#### Excerpted records ####
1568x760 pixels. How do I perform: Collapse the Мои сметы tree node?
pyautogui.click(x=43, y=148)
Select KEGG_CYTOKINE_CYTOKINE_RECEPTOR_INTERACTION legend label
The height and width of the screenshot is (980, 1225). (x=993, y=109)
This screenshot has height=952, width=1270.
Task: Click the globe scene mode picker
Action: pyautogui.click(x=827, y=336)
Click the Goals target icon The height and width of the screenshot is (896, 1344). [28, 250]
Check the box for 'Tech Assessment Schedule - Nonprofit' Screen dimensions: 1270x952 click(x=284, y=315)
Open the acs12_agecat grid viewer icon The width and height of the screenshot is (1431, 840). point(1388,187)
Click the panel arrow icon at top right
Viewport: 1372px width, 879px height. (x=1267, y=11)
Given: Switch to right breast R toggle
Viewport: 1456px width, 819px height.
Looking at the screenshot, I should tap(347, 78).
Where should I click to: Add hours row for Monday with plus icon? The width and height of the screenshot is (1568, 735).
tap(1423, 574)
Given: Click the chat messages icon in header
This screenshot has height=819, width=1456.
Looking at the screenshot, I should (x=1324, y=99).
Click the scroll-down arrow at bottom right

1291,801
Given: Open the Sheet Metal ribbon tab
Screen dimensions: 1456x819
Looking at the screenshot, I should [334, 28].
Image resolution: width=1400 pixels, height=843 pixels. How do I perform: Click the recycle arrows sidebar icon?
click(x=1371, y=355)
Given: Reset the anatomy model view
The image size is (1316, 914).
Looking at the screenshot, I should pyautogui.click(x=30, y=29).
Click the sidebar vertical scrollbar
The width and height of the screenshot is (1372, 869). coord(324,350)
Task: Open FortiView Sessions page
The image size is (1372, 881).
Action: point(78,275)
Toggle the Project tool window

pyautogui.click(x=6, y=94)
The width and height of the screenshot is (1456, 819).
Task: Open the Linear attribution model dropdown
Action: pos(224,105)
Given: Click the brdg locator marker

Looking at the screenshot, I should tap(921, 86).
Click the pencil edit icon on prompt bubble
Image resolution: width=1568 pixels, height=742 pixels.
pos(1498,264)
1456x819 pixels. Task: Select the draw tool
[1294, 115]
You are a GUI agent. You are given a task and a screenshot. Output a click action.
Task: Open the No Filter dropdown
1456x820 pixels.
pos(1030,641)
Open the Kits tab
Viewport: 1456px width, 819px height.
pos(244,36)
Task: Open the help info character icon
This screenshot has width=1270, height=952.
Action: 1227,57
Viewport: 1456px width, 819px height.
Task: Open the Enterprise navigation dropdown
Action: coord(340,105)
####
◆ **Work task**:
Retype the data in full, precisely as given.

◆ **Exercise response**:
1568x760 pixels. How do I perform: Collapse the Мои сметы tree node?
pyautogui.click(x=43, y=148)
Select KEGG_CYTOKINE_CYTOKINE_RECEPTOR_INTERACTION legend label
The height and width of the screenshot is (980, 1225). (x=993, y=109)
This screenshot has height=952, width=1270.
Task: Click the globe scene mode picker
Action: pyautogui.click(x=827, y=336)
Click the Goals target icon The height and width of the screenshot is (896, 1344). [28, 250]
Check the box for 'Tech Assessment Schedule - Nonprofit' Screen dimensions: 1270x952 click(x=284, y=315)
Open the acs12_agecat grid viewer icon The width and height of the screenshot is (1431, 840). point(1388,187)
Click the panel arrow icon at top right
Viewport: 1372px width, 879px height. (x=1267, y=11)
Given: Switch to right breast R toggle
Viewport: 1456px width, 819px height.
Looking at the screenshot, I should tap(347, 78).
Where should I click to: Add hours row for Monday with plus icon? The width and height of the screenshot is (1568, 735).
tap(1423, 574)
Given: Click the chat messages icon in header
This screenshot has height=819, width=1456.
Looking at the screenshot, I should (x=1324, y=99).
Click the scroll-down arrow at bottom right

1291,801
Given: Open the Sheet Metal ribbon tab
Screen dimensions: 1456x819
Looking at the screenshot, I should [334, 28].
Image resolution: width=1400 pixels, height=843 pixels. How do I perform: Click the recycle arrows sidebar icon?
click(x=1371, y=355)
Given: Reset the anatomy model view
The image size is (1316, 914).
Looking at the screenshot, I should pyautogui.click(x=30, y=29).
Click the sidebar vertical scrollbar
The width and height of the screenshot is (1372, 869). coord(324,350)
Task: Open FortiView Sessions page
The image size is (1372, 881).
Action: point(78,275)
Toggle the Project tool window

pyautogui.click(x=6, y=94)
The width and height of the screenshot is (1456, 819).
Task: Open the Linear attribution model dropdown
Action: pos(224,105)
Given: Click the brdg locator marker

Looking at the screenshot, I should tap(921, 86).
Click the pencil edit icon on prompt bubble
Image resolution: width=1568 pixels, height=742 pixels.
pos(1498,264)
1456x819 pixels. Task: Select the draw tool
[1294, 115]
You are a GUI agent. You are given a task and a screenshot. Output a click action.
Task: Open the No Filter dropdown
1456x820 pixels.
pos(1030,641)
Open the Kits tab
Viewport: 1456px width, 819px height.
pos(244,36)
Task: Open the help info character icon
This screenshot has width=1270, height=952.
Action: 1227,57
Viewport: 1456px width, 819px height.
Task: Open the Enterprise navigation dropdown
Action: coord(340,105)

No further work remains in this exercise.